Every neighborhood has one. A few have several. The rare really lucky neighborhood may have many.

I’m talking about guerilla gardeners. People who go out and plant — usually with their own plants — bare spots in the City.

It’s a tough love situation, since in many cases the plants won’t be getting ongoing care or watering, there being a general shortage of taps on city boulevards.

In Dalhousie, Ida has been responsible for two great gardens on Somerset and the Plant Rec Complex garden at Preston/Somerset. Stephanie and others did the Chaudiere Park gardens.

Other gardeners have done their bits, planting trees, bulbs, hostas, lillies and other plants in unloved bits of the city. We have been lucky to get an occasional bit of financial support from the Chinatown BIA and the Preston BIA.

In just 90 minutes, Catherine (fellow DCA board member) and I  created three such plantings.
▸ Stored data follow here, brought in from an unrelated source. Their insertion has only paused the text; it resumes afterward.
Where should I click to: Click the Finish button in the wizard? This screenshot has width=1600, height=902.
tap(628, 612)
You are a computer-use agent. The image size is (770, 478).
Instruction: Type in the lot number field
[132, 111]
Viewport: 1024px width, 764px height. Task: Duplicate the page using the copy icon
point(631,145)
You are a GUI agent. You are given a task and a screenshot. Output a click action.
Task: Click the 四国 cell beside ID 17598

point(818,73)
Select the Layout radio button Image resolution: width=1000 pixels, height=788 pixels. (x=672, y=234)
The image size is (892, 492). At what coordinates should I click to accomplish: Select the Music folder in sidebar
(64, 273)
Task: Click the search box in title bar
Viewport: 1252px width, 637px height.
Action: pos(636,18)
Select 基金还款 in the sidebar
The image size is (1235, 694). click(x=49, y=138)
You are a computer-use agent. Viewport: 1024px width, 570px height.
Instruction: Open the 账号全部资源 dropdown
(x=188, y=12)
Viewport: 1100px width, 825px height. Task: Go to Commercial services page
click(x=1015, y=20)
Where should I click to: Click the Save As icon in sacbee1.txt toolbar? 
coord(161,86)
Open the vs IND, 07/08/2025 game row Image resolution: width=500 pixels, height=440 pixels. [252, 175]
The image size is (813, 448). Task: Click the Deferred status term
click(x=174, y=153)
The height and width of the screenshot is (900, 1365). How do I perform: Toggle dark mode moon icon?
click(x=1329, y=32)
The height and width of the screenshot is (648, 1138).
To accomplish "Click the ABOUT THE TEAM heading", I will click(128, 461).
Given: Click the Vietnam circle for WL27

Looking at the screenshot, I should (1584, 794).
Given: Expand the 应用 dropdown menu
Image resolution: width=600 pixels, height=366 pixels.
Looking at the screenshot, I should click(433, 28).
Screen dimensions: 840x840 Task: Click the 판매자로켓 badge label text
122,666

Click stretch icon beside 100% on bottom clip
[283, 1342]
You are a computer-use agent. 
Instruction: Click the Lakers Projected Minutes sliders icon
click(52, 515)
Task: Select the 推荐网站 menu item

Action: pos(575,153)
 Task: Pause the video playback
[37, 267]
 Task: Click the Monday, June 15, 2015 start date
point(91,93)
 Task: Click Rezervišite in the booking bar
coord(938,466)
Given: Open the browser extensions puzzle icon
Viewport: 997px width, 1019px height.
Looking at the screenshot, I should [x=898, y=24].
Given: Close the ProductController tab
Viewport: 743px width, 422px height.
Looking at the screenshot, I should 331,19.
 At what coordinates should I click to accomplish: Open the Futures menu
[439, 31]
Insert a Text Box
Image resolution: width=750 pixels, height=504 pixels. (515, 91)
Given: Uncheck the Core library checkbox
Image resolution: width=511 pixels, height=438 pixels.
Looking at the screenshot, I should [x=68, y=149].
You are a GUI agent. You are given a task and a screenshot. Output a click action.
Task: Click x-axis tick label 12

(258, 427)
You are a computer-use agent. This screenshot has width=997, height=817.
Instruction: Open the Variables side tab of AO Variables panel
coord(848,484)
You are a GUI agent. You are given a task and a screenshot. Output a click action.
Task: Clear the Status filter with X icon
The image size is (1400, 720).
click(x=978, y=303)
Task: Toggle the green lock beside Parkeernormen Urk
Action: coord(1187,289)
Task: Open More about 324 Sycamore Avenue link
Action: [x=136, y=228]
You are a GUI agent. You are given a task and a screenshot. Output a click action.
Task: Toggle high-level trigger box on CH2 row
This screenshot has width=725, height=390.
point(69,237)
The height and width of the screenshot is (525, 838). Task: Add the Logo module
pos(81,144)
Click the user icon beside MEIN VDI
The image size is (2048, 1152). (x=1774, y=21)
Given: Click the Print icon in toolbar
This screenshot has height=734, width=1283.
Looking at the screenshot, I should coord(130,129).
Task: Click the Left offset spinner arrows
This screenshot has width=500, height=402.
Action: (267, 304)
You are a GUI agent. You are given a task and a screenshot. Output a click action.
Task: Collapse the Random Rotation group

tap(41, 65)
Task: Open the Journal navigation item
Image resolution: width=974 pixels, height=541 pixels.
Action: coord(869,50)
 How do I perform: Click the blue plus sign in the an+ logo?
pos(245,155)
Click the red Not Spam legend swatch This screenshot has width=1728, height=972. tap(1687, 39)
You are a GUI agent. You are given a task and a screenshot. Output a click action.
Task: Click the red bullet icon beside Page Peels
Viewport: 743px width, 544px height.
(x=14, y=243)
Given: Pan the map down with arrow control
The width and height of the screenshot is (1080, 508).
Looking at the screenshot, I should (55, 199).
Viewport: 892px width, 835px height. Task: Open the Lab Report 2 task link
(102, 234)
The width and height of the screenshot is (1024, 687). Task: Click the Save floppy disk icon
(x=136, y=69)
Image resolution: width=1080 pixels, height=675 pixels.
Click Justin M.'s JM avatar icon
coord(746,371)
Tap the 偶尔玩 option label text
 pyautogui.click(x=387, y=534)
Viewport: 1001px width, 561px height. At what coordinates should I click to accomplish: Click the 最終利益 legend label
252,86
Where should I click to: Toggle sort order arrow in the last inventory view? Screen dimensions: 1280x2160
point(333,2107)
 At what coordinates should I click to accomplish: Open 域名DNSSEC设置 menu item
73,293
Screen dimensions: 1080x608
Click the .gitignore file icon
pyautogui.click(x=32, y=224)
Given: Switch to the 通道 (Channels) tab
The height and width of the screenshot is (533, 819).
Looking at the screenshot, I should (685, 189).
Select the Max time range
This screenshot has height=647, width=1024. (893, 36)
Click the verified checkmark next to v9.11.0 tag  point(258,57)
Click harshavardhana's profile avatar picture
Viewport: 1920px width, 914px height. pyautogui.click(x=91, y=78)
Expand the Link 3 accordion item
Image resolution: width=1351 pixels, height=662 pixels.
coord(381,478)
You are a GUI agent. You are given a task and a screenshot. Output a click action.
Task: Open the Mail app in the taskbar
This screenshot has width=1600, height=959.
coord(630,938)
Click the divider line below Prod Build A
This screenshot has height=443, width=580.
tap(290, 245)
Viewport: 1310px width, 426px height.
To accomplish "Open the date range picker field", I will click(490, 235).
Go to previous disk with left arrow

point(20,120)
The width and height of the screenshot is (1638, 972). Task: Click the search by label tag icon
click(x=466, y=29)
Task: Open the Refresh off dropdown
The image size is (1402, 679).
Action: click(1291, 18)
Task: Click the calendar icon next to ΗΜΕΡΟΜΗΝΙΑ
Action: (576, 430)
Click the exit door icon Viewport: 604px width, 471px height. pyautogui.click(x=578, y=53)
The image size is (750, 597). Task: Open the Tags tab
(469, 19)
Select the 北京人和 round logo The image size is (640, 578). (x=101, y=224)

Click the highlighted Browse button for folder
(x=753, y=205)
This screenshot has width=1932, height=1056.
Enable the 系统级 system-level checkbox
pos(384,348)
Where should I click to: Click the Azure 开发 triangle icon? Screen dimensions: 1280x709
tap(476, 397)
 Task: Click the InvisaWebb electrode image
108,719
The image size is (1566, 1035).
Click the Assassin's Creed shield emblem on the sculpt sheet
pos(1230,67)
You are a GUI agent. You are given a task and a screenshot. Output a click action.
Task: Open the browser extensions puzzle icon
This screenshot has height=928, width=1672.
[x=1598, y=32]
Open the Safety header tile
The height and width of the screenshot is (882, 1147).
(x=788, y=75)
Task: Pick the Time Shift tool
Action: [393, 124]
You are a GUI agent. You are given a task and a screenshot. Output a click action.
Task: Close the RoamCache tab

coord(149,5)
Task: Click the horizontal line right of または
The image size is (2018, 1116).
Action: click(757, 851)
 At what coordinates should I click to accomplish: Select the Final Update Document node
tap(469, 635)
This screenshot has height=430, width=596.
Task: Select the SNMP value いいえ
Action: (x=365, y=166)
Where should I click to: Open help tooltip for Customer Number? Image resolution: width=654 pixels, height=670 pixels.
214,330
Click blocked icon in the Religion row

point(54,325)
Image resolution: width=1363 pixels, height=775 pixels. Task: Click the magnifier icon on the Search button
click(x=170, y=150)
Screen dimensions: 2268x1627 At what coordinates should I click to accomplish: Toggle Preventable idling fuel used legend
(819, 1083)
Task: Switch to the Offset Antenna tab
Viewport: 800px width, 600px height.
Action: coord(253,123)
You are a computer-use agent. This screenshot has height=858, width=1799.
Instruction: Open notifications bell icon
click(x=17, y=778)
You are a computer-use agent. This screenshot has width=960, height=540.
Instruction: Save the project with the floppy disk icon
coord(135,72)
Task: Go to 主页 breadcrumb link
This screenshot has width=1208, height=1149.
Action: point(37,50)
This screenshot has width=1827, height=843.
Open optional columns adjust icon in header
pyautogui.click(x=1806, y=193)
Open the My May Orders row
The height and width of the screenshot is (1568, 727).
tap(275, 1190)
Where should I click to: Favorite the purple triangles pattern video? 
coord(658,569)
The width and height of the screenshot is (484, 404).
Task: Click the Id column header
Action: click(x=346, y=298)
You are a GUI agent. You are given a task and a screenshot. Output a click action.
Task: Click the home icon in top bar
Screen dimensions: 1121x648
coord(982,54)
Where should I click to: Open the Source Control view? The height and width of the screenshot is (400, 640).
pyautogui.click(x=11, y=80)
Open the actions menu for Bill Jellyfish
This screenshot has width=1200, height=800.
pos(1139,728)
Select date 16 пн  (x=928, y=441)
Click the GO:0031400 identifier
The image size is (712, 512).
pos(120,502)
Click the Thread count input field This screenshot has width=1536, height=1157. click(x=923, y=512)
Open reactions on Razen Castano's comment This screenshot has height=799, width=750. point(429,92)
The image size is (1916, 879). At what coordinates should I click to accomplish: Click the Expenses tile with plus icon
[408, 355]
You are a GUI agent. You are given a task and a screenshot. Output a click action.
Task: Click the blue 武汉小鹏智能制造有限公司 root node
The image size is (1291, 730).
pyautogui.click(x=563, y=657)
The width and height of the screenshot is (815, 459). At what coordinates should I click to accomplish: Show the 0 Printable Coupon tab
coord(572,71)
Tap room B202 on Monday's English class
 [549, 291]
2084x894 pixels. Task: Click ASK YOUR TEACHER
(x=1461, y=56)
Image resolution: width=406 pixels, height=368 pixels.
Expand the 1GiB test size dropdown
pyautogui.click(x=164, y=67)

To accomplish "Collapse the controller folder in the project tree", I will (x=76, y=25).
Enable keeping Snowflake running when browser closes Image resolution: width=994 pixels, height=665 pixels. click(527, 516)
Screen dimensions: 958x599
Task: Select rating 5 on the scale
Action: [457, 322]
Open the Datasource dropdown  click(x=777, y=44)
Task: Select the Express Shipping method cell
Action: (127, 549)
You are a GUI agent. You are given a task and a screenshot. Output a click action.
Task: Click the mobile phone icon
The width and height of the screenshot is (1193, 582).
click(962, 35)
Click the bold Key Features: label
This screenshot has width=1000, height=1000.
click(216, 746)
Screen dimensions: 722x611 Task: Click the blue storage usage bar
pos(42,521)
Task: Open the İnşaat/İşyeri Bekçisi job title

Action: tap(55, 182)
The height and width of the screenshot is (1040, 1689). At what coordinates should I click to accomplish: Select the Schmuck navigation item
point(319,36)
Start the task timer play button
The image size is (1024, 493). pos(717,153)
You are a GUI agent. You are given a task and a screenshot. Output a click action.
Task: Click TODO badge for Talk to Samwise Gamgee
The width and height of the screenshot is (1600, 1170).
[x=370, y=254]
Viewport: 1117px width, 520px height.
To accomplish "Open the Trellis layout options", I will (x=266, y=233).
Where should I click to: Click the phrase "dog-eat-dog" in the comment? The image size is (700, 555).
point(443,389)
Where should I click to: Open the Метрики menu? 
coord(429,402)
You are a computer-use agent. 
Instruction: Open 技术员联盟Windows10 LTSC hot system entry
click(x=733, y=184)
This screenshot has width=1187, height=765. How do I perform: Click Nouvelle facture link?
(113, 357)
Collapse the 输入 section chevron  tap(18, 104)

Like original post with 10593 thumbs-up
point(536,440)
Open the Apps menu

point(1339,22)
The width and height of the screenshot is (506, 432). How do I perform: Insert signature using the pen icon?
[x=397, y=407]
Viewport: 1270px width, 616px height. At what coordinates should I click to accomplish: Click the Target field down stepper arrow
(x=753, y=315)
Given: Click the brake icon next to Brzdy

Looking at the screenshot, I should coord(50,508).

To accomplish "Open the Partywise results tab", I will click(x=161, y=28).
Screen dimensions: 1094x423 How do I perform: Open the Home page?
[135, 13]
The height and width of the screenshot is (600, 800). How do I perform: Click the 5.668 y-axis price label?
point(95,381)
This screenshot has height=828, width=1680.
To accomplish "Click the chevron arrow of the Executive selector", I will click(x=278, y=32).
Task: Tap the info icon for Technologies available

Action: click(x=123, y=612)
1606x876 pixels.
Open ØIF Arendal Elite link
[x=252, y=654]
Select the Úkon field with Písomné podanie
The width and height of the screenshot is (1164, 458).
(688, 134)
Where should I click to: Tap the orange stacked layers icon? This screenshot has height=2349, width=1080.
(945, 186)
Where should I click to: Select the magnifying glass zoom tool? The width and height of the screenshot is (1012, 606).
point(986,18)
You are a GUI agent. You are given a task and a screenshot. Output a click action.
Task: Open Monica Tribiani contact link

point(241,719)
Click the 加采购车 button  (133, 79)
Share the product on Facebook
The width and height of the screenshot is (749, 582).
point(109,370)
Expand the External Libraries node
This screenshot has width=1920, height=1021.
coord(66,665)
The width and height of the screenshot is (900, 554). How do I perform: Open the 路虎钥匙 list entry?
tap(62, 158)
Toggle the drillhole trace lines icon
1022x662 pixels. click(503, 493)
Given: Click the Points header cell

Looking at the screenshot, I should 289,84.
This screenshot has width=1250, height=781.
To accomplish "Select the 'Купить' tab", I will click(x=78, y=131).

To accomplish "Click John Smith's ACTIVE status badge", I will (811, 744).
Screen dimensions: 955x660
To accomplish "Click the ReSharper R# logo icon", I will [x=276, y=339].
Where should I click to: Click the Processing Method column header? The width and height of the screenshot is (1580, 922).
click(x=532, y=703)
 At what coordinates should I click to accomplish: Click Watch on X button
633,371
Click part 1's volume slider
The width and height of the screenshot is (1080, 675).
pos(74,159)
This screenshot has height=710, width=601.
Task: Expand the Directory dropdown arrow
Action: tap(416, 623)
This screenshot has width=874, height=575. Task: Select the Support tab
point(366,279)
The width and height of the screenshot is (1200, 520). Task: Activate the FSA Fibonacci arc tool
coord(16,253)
We met at the CCOC building in the neighborhood that has a generous patch of lillies in the front (I think original sourced from Councillor Holmes’s backyard). We thinned out the bed with some generous digging (we had prior permission). When done, it was hard to find the donor spots; after a rain, no one will be able to tell where plants were removed.

On our way to the planting sites on Booth, we passed the Fanto site for UNO townhouses. The old homes were about to be demolished. With permission, we removed some hostas and heucheras from those front yards.

Over on Booth, the City put in three bulb outs last year, each with a tree. The curb will protect the root area and plants. The tree is planted in structural soil (dirt that looks like gravel) and generously mulched. Here’s two of the planters:

The mulched beds look rather bare, and will eventually get weedy. In five minutes, the weeds were gone, and a trench dug through the mulch around the perimeter.

A rescued hosta “Fanto’s Splendid” holds the point of honour.

In went the lillies. Note, we teased them apart to get many stems. We tried to get the roots right at the structural soil level; then backfilled with mulch.

This lady stopped for directions, and to share some garden lore:

Another guy stopped to ask if we were planting coconut trees. If they were tropicals, I told him, I’d be planting pineapples. Satisfied, he wandered off.

When done, 3 planted beds, and the promise of thunder showers to water them in. Parked in front a restaurant and other businesses, the plants are unlikely to ever get watered, but with any luck, a number will survive vandalism and drought and give us green planters along a busy street.

Within 90 minutes of setting out, I was back home washing my shopping bags. And some west side streets are a little bit greener, a little bit more livable.